# [What you will do]
Can you quote, word for word, the part of the piece on Christian unity below, starting with "Jesus refused to" and going on through "which you minister."?

# [Extracted text]
-------

Jesus refused to sanction their controlling thinking.
“Do not stop him, for the one who is not against you is for you.”
Rejoice that the work of God is done and that souls are being freed, even if the work is not done under your control or authority, by someone in your group, or under the same doctrinal and practical banner under which you minister.
A “Moment” of Blessing
On September 14, I had an amazing moment of worship. We had a ministry called Convoy of Hope come to Sioux City. You can watch a video of that here is you are interested. Twenty-seven churches from around Siouxland – Assembly, Reformed, Bible churches, the two SBC churches, and a wide variety of others – joined to provide around 1300 volunteers to minister to nearly 6000 poor and needy folk in Siouxland. We gave them fun, food, job counseling, family photos, haircuts, shoes for kids, medical/dental screenings (especially breast cancer screening for women) and a host of other benefits – all at no cost. Then, at the end we attempted to pray for them and share the gospel with them. Nearly 5000 allowed that spiritual contact and several made professions of faith.
The “moment” I spoke of happened on Friday night at our volunteer rally before the ministry on Saturday. Just about 1100 Christians from all over Sioux City were worshiping together as one. For two days, we were not Baptists or Charismatics or Methodist or Reformed or whatever. We were Christians ministering to needy people in the name of Christ. As we sang together, hands raised all over the stadium, I could only think that God was honored and glorified by the churches of Sioux City laying down their doctrinal distinctives for couple of days to unite in worship and in ministry.
Of course, all of these churches proclaim (with varying levels of effectiveness) the biblical gospel of salvation by grace through faith in Jesus Christ. This was not just a food-giveaway or social ministry. It was helping needy people with their physical needs so that we could also minister to their spiritual needs and tell them about Jesus. It was gospel-oriented social ministry. I would not have participated in some kind of ecumenical ministry that hid the gospel and pretended we were doing God’s work. Unity of the Spirit can only come with those who have been baptized in the Spirit upon their conversion to Christ.
But within this gospel group, there was a wide range of views on a wide range of subjects. Lots of charismatics with all their questionable theology. But if you ever worship with charismatics you will see a pure passion for Christ and his kingdom. Frankly, I love to worship with charismatics. Many lack discernment – that is true. But they also usually lack that critical, condescending, nit-picking, wet blanket theological perspective that so many in the Baptist world, especially the Baptist blogging world, exhibit.
The word of Jesus would be to accept our brothers and sisters in Christ, even those with whom we disagree, as full brothers and sisters, as fellow heirs of Christ! Your charismatic brethren are not psychics or psychotics. They may have some theological issues and lack discernment, but they are passionate followers of the same Christ you love. Reformed people (Baptist or otherwise) are not the enemy of the gospel. Non-Reformed people are not idiots who do not read or know how to interpret the Bible. They are your brothers in Christ.
The next time we disagree with someone, we would do well to remember the words of Jesus. If they aren’t against us (by denying the biblical gospel or the other fundamental doctrine) they are part of the family. Treat them as such. Even when you confront their doctrine, do so in love and honor.
Even your errant brethren are brethren! Treat them as if they are what God says they are.

-------

# [Given entries]
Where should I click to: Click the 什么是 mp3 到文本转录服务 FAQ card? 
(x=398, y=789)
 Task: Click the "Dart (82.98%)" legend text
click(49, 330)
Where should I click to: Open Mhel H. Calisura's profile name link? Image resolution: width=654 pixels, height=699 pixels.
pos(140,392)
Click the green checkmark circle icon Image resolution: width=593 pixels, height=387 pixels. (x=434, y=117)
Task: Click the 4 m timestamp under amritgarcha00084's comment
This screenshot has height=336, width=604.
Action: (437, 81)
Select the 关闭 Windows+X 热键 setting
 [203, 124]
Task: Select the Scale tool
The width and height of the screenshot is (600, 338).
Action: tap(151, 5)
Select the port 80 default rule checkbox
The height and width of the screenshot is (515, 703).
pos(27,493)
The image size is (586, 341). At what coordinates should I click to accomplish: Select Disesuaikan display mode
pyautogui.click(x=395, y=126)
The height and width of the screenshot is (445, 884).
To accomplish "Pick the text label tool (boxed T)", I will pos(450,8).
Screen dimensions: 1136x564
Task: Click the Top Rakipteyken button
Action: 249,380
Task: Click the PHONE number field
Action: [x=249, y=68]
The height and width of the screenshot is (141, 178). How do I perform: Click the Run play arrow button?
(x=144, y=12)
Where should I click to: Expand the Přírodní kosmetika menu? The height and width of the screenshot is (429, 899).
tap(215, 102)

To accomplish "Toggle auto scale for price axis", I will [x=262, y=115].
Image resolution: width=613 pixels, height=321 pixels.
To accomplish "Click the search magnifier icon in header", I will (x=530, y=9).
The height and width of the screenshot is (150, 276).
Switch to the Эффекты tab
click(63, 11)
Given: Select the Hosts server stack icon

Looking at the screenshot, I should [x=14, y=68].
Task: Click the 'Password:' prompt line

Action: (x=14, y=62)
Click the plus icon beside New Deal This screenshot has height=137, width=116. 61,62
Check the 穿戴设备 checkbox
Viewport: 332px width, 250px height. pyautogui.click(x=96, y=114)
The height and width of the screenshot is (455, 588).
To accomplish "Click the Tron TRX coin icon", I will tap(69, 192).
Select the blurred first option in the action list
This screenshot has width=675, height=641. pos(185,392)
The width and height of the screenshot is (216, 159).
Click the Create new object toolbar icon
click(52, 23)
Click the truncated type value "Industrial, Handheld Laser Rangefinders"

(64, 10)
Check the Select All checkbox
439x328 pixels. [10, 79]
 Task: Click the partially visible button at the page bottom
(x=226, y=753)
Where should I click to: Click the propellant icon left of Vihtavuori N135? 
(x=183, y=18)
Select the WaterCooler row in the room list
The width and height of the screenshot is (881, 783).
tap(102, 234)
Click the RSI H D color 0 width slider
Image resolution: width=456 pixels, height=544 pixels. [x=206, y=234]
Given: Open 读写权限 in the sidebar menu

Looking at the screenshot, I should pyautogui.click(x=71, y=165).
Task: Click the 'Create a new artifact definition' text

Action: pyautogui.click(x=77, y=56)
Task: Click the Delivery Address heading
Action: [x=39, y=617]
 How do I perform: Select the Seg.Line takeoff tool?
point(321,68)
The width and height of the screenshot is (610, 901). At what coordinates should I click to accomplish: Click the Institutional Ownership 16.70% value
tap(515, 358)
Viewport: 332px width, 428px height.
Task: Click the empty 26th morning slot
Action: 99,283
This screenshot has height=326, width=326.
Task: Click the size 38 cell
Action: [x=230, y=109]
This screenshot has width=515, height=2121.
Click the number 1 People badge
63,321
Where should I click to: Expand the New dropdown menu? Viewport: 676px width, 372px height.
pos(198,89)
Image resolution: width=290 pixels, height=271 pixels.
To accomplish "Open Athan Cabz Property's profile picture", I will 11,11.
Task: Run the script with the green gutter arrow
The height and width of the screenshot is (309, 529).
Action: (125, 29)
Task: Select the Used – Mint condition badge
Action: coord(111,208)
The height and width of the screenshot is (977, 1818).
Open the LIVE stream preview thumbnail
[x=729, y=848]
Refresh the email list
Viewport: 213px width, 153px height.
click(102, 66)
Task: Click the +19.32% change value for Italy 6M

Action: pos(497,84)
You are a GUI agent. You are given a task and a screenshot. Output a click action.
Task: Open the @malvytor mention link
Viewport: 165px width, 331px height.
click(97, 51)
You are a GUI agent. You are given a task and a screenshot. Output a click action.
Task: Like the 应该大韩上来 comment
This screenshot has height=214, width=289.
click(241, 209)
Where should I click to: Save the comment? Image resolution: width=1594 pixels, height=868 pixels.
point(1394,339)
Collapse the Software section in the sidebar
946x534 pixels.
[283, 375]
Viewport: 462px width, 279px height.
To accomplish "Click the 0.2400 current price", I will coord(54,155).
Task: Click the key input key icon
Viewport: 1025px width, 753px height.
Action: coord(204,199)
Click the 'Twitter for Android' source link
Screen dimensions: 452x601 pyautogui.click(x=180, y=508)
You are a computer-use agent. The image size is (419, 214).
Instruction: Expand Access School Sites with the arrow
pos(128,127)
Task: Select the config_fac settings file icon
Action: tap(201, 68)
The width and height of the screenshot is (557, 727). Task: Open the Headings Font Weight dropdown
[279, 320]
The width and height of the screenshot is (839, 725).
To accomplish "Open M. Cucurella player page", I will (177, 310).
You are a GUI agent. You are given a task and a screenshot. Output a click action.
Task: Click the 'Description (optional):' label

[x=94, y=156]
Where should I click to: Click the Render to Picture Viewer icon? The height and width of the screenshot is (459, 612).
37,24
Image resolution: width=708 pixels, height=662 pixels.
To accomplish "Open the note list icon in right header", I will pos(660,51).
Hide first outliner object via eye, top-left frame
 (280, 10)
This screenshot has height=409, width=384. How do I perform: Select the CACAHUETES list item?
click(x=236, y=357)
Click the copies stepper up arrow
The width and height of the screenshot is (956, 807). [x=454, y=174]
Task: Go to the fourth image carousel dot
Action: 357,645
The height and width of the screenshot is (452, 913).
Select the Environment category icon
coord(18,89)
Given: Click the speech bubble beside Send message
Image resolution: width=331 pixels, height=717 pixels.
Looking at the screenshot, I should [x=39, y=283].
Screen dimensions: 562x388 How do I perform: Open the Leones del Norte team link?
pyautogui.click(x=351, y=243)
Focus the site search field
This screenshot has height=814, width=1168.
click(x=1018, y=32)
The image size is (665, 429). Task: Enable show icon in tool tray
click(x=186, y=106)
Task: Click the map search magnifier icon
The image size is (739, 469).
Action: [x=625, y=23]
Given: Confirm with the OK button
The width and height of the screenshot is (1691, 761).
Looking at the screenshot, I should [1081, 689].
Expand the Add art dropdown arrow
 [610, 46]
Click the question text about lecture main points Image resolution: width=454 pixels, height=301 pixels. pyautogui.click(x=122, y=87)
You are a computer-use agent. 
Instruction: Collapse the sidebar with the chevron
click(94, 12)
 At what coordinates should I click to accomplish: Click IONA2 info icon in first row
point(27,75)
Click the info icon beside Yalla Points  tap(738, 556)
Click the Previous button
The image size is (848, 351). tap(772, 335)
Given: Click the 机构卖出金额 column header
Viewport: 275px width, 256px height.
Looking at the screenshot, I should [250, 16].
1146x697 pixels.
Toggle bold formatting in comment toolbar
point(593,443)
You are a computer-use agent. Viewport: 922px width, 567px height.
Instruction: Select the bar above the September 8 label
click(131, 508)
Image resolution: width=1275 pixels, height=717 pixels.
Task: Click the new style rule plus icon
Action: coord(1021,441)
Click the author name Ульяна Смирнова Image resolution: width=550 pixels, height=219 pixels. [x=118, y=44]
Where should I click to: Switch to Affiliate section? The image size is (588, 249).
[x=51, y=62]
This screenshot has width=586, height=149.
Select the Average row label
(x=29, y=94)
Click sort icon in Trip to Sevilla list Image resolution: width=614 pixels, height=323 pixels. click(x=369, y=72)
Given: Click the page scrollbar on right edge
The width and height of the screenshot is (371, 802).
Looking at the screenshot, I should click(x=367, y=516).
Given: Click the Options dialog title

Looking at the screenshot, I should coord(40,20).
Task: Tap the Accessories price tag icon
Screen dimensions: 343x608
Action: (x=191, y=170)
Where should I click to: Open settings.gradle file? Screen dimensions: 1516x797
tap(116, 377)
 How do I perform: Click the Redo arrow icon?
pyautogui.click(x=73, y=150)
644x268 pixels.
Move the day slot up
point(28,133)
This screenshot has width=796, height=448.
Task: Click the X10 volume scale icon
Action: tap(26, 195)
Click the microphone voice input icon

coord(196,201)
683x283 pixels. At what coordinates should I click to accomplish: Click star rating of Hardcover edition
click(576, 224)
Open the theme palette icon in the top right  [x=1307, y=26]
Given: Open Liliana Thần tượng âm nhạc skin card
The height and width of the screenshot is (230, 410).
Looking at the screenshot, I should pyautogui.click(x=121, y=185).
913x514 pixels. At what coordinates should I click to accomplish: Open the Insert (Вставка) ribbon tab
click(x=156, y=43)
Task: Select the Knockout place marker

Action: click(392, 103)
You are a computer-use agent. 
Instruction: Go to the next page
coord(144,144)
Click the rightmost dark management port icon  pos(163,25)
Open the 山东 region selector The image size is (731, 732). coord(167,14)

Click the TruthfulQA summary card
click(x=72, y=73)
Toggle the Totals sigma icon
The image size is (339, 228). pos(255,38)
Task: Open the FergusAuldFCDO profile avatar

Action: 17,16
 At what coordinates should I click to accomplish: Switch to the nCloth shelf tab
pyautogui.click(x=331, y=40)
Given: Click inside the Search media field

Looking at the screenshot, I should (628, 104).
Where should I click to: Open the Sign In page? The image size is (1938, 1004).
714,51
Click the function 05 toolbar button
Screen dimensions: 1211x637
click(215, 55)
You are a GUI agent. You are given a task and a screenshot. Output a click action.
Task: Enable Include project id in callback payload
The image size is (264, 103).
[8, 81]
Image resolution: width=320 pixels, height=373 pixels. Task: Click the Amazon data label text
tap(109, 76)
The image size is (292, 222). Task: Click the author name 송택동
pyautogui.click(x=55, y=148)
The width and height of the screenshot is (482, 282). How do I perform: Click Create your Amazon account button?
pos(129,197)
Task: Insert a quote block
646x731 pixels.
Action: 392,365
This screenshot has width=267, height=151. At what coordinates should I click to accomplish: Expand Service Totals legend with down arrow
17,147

-------

# [Written response]
Jesus refused to sanction their controlling thinking.
“Do not stop him, for the one who is not against you is for you.”
Rejoice that the work of God is done and that souls are being freed, even if the work is not done under your control or authority, by someone in your group, or under the same doctrinal and practical banner under which you minister.